The intriguing question of whether it is possible to form a genuine M⁰–M⁰ single bond for the M₂ species (M = Zn, Cd, Hg) is addressed here. So far, all the bonds reported in the literature are exclusively M^I–M^I. Herein, we present viable M₂(NHB^Me)₂ (M = Zn, Cd, Hg; NHB^Me = (HCN^Me)₂B) complexes in which the controlled donor–acceptor interaction leads to an M⁰–M⁰ single bond. In these complexes, M₂ in the ¹∑_g ground state with the (nσ_g⁺)²(nσ_u⁺)² (n = 7, 10 and 14 for M = Zn, Cd and Hg, respectively) valence electron configuration forms donor–acceptor bonding with singlet 2NHB^Me ligands where a combined effect of dominant (+,−) σ-backdonation from the antibonding (nσ_u⁺)² orbital of M₂ to the 2NHB^Me ligands and a somewhat weaker (+,+) σ-donation from the 2NHB^Me ligands to the bonding (n + 1)σ_g⁺ orbital leads to the unorthodox bonding situation of forming an M–M single bond in the zero oxidation state by eventually nullifying one effect by another. This is an unprecedented situation in the sense that the NHB^Me ligand acts as a strong σ-acceptor and a weaker σ-donor. A comparison with the experimentally reported M₂(Ph^Dipp)₂ complexes reveals the uniqueness of the NHB^Me ligand in exhibiting such a bonding scenario.
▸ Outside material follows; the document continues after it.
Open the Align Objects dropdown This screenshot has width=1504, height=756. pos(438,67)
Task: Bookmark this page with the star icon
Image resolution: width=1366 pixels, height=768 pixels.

The M₂(NHB^Me)₂ complex is thermochemically viable with respect to possible dissociation channels at room temperature, except for metal extrusion processes, M₂(NHB^Me)₂ → M + M(NHB^Me)₂ and M₂(NHB^Me)₂ → M₂ + (NHB^Me)₂. Although the latter two processes are exergonic, they are kinetically protected by a high free energy barrier of 26.5–39.5 kcal mol⁻¹. The experimental characterization of M₂(Ph^Dipp)₂ despite similar exergonic channels reveals such kinetic stability to be enough for the viability of the M₂(NHB^Me)₂ complexes. Furthermore, the ligand exchange reaction considering M₂(Ph^Me)₂ as the starting material also turned out to be feasible. Therefore, the M₂(NHB^Me)₂ complexes are the first cases that feature a neutral M₂ moiety with a single M⁰–M⁰ covalent bond, where M is a Group 12 metal.